Talking with Alan, I realized that there are few transport protocols
that are supported. And maybe it is the problem. Currently, SGE is using
qrsh to expand mpi process. I can change this protocol and use ssh. So,
I'm going to test it this afternoon and I will comment to you the results.

Regards,
Sergio

Josh Hursey escribió:
>
> On Oct 28, 2009, at 7:41 AM, Sergio Díaz wrote:
>
>> Hello,
>>
>> I have achieved the checkpoint of an easy program without SGE. Now,
>> I'm trying to do the integration openmpi+sge but I have some
>> problems... When I try to do checkpoint of the mpirun PID, I got an
>> error similar to the error gotten when the PID doesn't exit. The
>> example below.
>
> I do not have any experience with the SGE environment, so I suspect
> that there may something 'special' about the environment that is
> tripping up the ompi-checkpoint tool.
>
> First of all, what version of Open MPI are you using?
>
> Somethings to check:
> - Does 'ompi-ps' work when your application is running?

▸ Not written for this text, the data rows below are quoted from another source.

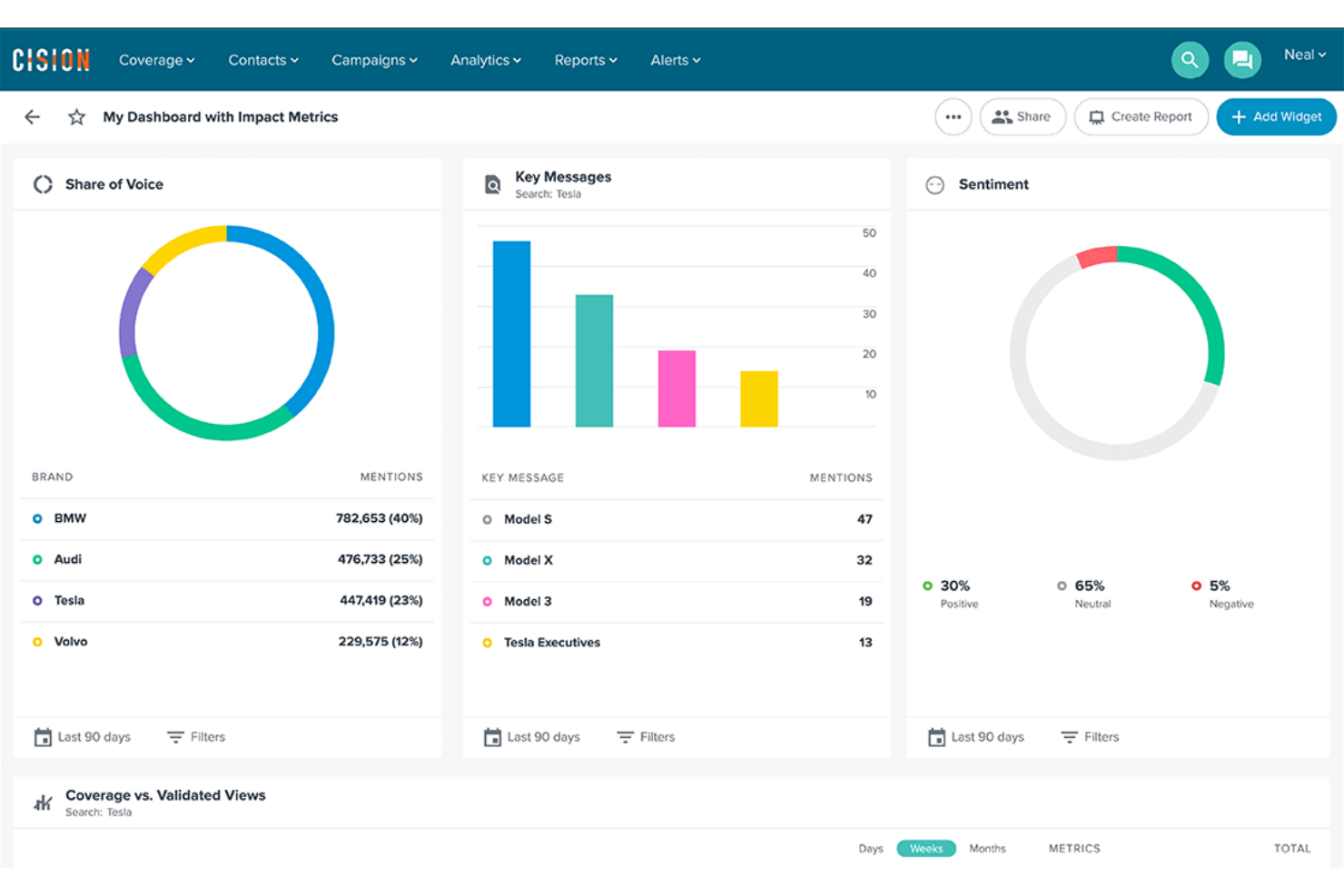Open the Coverage menu
This screenshot has height=896, width=1344.
[x=155, y=60]
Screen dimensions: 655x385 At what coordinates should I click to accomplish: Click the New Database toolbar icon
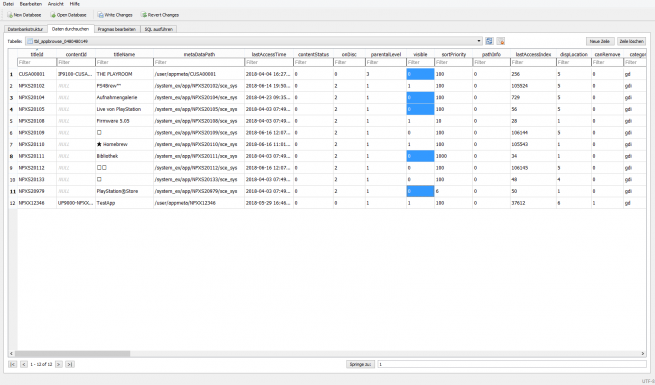(10, 15)
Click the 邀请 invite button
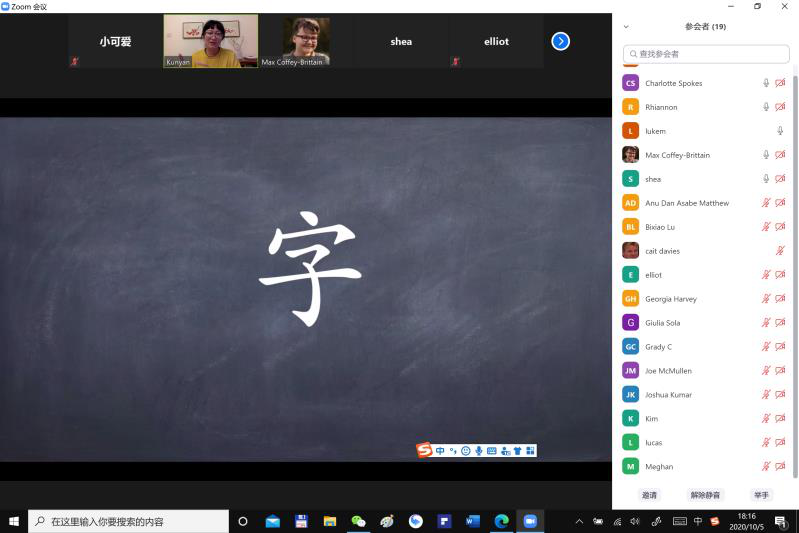Image resolution: width=799 pixels, height=533 pixels. [650, 495]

> - Is there an /tmp/openmpi-sessions-* directory on the node where
> mpirun is currently running? This directory contains information on
> how to connect to the mpirun process from an external tool, if it's
> missing then this could be the cause of the problem.
>
>>
>> Any ideas?
>> Somebody have a script to do it automatic with SGE?. For example I
>> have one to do checkpoint each X seconds with BLCR and non-mpi jobs.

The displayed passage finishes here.